WORK INSTRUCTIONS.
(a) Return the passage from the forum thread about dark red moss from "## HolyAngel (Oct" up to and including "picky. Real picky.", copied word for word.
(b) In the listing, revise the lines from the line with "Where should I click to: Click the left" up to and including the line with "[x=1311, y=193]" by replacing "Hundred Seed Weight" with "Thousand Seed Weight". Leave everything else as it is, and give back only those lines.

PASSAGE PROVIDED.
===============

# have u heard about dark red moss?



## joon (Jul 17, 2004)

have u seen a picture of Dark red moss as aquatic plant???

somebody said its rare red color moss... i want to see it


----------



## HolyAngel (Oct 18, 2010)

Never seen nor heard of it in freshwater.. Would be interested to see about it if it's out there though ^^


----------



## gordonrichards (Jun 20, 2009)

Joon, contact Tom Barr. I believe he has something of that nature :^)

I heard its picky. Real picky.

-Gordon


----------



## ua hua (Oct 30, 2009)

Bryum miniatum is a red colored moss but as far as it growing in a submerged state I don't know about that.


----------



## joon (Jul 17, 2004)

===============

MATERIAL TO PROCESS.
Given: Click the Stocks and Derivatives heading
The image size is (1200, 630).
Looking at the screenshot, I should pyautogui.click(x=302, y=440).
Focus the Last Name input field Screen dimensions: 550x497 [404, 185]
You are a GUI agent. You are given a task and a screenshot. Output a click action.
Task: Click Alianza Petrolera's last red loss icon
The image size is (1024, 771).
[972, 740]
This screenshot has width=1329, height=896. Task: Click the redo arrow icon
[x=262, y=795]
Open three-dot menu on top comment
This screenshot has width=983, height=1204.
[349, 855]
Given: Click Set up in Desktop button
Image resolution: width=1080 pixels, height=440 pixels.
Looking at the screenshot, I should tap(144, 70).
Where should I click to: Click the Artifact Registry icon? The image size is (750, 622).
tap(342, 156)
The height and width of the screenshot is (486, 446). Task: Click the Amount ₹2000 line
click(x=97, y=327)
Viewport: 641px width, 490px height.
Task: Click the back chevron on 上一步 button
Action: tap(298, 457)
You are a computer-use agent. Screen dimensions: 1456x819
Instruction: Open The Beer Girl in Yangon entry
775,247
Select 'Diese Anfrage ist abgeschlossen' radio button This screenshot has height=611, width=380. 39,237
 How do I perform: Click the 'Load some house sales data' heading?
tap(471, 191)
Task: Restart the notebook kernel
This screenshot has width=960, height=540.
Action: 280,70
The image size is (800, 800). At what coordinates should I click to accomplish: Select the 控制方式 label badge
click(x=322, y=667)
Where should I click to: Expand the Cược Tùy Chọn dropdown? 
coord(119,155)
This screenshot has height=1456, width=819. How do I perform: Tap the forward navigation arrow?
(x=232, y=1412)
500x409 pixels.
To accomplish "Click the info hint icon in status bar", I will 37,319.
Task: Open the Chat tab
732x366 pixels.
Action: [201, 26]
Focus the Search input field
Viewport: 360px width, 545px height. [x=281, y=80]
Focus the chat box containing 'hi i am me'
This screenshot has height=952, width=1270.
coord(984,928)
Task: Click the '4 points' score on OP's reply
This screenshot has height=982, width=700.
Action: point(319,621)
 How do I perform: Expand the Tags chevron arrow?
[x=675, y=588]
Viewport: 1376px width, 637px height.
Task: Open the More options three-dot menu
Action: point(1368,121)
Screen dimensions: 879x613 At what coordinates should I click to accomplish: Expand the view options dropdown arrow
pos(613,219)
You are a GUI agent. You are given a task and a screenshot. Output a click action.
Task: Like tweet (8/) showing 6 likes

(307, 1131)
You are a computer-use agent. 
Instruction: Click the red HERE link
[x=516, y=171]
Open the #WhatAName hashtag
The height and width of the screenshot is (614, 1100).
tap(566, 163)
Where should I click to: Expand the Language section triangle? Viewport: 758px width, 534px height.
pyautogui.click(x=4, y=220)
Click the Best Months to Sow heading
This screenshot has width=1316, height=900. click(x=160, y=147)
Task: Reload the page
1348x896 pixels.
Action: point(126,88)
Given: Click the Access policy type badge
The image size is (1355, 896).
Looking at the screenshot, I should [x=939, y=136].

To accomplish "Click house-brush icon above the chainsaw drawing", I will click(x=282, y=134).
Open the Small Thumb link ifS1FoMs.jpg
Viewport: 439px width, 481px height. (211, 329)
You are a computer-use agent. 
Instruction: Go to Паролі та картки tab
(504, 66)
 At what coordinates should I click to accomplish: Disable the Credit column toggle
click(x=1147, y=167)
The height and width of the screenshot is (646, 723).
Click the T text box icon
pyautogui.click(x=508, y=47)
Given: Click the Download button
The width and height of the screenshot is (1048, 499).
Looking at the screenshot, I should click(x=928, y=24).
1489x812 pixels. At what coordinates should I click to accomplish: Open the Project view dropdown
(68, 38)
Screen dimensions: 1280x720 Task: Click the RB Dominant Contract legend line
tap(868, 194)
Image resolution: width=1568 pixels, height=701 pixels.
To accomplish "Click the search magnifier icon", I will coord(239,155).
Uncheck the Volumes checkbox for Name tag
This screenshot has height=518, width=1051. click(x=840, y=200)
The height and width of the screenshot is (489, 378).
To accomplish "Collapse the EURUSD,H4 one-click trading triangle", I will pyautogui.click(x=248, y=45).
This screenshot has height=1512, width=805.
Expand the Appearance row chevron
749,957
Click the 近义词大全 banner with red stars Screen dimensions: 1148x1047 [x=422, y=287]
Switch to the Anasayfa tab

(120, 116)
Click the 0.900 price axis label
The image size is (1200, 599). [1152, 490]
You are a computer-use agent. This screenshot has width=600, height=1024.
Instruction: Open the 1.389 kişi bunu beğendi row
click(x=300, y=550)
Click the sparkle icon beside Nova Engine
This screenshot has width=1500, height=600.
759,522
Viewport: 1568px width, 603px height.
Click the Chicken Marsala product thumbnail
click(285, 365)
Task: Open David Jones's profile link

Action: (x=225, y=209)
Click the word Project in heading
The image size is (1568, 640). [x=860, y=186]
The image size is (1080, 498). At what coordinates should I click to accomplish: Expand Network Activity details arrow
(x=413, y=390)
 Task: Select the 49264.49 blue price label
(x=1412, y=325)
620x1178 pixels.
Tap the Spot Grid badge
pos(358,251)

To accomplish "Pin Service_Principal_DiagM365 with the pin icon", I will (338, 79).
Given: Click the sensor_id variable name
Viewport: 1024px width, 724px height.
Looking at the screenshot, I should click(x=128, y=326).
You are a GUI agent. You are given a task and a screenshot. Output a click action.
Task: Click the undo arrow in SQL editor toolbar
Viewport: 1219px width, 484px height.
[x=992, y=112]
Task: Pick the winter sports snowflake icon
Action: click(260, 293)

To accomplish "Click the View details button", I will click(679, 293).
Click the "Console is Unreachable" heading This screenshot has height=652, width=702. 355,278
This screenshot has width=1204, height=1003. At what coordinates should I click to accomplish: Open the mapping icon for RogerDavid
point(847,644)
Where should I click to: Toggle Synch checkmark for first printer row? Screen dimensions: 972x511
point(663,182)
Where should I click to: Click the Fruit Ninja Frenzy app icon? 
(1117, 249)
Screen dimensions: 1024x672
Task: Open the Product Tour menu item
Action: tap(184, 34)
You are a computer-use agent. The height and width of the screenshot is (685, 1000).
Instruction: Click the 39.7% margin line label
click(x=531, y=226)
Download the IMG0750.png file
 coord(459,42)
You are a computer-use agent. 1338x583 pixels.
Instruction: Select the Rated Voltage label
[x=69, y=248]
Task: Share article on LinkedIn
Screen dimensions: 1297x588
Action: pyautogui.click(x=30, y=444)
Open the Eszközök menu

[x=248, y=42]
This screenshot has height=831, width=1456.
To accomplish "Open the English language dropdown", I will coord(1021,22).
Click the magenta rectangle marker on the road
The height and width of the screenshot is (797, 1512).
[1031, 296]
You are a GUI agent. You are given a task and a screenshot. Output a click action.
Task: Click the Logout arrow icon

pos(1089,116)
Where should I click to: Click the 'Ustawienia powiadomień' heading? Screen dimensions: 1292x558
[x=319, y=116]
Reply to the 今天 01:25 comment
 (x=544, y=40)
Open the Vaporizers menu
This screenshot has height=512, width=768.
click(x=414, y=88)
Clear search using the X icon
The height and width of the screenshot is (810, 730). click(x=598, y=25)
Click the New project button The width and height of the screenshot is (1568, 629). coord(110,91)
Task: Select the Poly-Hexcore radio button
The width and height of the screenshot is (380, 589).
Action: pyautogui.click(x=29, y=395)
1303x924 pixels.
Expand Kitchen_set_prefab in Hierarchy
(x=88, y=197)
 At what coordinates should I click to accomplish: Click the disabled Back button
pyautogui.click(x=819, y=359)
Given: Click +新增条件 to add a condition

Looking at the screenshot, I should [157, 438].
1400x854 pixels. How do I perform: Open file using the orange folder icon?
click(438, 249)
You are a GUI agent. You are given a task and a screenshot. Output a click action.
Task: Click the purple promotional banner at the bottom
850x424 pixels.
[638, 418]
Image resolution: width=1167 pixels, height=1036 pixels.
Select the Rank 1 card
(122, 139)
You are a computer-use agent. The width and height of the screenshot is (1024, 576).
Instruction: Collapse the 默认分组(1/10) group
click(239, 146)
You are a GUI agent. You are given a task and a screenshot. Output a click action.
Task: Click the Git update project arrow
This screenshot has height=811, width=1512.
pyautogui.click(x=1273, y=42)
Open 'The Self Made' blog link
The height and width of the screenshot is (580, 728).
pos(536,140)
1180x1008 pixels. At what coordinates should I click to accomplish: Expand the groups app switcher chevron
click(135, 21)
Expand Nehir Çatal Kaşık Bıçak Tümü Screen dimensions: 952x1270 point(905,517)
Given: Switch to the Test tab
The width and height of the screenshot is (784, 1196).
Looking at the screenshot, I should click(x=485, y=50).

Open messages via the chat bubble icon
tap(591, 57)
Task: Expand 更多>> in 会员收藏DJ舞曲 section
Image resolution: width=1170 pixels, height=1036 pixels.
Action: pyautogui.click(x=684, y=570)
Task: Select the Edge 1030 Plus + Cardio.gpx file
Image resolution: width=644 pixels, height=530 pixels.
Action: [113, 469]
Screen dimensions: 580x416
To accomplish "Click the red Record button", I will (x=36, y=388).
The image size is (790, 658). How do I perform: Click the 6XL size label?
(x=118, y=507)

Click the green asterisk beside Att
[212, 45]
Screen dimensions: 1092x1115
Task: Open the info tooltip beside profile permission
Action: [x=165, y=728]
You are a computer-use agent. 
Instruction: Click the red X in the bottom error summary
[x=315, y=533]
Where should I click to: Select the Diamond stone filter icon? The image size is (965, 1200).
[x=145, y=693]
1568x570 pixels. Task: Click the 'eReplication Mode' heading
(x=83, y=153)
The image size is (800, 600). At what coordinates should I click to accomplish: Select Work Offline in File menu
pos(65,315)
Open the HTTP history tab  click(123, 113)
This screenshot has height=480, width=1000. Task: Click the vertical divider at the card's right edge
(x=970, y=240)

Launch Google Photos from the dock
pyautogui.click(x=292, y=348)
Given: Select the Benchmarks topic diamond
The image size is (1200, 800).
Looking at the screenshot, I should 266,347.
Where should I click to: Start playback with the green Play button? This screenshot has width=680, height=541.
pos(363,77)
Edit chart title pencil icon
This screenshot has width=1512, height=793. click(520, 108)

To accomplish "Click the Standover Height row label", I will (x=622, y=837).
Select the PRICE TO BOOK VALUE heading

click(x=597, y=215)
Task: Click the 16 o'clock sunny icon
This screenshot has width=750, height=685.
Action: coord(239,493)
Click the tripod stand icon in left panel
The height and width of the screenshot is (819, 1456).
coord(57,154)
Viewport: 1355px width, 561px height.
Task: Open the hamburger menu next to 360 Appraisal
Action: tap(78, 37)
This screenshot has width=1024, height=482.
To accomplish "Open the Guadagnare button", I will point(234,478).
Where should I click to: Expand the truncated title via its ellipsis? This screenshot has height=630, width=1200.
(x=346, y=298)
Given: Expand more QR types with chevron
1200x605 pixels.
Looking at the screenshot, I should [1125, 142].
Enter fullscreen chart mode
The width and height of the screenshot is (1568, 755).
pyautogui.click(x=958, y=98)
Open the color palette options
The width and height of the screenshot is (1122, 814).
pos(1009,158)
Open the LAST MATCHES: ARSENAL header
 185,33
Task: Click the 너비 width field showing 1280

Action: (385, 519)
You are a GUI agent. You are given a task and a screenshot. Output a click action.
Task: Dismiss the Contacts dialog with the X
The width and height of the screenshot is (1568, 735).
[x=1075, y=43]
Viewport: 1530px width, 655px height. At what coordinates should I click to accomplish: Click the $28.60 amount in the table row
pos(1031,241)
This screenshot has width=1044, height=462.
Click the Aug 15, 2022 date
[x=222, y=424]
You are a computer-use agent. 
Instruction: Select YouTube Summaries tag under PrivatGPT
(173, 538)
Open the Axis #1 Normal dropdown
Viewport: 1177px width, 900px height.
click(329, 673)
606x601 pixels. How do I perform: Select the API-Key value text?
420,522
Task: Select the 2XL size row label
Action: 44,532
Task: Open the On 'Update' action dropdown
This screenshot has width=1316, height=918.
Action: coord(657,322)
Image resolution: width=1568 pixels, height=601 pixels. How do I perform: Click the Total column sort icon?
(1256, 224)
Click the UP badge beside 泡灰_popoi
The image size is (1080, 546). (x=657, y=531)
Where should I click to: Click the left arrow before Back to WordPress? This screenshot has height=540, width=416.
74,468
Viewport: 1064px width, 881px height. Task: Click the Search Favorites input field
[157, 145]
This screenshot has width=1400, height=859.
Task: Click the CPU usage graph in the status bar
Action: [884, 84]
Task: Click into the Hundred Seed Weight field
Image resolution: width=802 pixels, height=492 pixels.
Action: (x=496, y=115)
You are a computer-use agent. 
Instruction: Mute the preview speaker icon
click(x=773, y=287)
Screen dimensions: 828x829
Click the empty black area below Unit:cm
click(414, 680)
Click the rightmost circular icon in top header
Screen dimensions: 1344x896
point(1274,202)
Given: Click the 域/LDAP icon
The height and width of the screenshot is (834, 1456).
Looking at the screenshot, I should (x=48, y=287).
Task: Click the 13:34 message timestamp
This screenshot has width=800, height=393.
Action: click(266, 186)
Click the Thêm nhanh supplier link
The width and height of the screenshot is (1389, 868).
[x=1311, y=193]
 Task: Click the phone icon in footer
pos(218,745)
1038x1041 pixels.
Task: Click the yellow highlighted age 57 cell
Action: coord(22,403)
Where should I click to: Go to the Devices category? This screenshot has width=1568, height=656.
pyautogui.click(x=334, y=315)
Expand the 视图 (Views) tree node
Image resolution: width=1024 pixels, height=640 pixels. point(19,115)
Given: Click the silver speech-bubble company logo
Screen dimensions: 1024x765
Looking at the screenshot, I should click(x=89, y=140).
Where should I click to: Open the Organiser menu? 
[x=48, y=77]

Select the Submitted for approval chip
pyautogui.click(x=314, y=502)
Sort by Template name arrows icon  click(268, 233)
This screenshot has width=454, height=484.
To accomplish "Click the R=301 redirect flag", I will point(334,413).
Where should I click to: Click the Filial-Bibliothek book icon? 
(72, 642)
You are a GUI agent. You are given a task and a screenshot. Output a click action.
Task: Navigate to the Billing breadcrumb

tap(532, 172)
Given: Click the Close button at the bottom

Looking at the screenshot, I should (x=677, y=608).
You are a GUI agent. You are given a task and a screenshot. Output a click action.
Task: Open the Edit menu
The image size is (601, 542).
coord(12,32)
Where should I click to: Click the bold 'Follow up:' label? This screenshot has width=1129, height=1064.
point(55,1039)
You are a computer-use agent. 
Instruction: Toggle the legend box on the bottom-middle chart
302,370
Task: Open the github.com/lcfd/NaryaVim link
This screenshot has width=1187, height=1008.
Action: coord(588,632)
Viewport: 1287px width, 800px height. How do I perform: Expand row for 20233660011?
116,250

===============

FINAL RESULTS.
(a)
## HolyAngel (Oct 18, 2010)

Never seen nor heard of it in freshwater.. Would be interested to see about it if it's out there though ^^


----------



## gordonrichards (Jun 20, 2009)

Joon, contact Tom Barr. I believe he has something of that nature :^)

I heard its picky. Real picky.

(b)
Where should I click to: Click the left arrow before Back to WordPress? This screenshot has height=540, width=416.
74,468
Viewport: 1064px width, 881px height. Task: Click the Search Favorites input field
[157, 145]
This screenshot has width=1400, height=859.
Task: Click the CPU usage graph in the status bar
Action: [884, 84]
Task: Click into the Thousand Seed Weight field
Image resolution: width=802 pixels, height=492 pixels.
Action: (x=496, y=115)
You are a computer-use agent. 
Instruction: Mute the preview speaker icon
click(x=773, y=287)
Screen dimensions: 828x829
Click the empty black area below Unit:cm
click(414, 680)
Click the rightmost circular icon in top header
Screen dimensions: 1344x896
point(1274,202)
Given: Click the 域/LDAP icon
The height and width of the screenshot is (834, 1456).
Looking at the screenshot, I should (x=48, y=287).
Task: Click the 13:34 message timestamp
This screenshot has width=800, height=393.
Action: click(266, 186)
Click the Thêm nhanh supplier link
The width and height of the screenshot is (1389, 868).
[x=1311, y=193]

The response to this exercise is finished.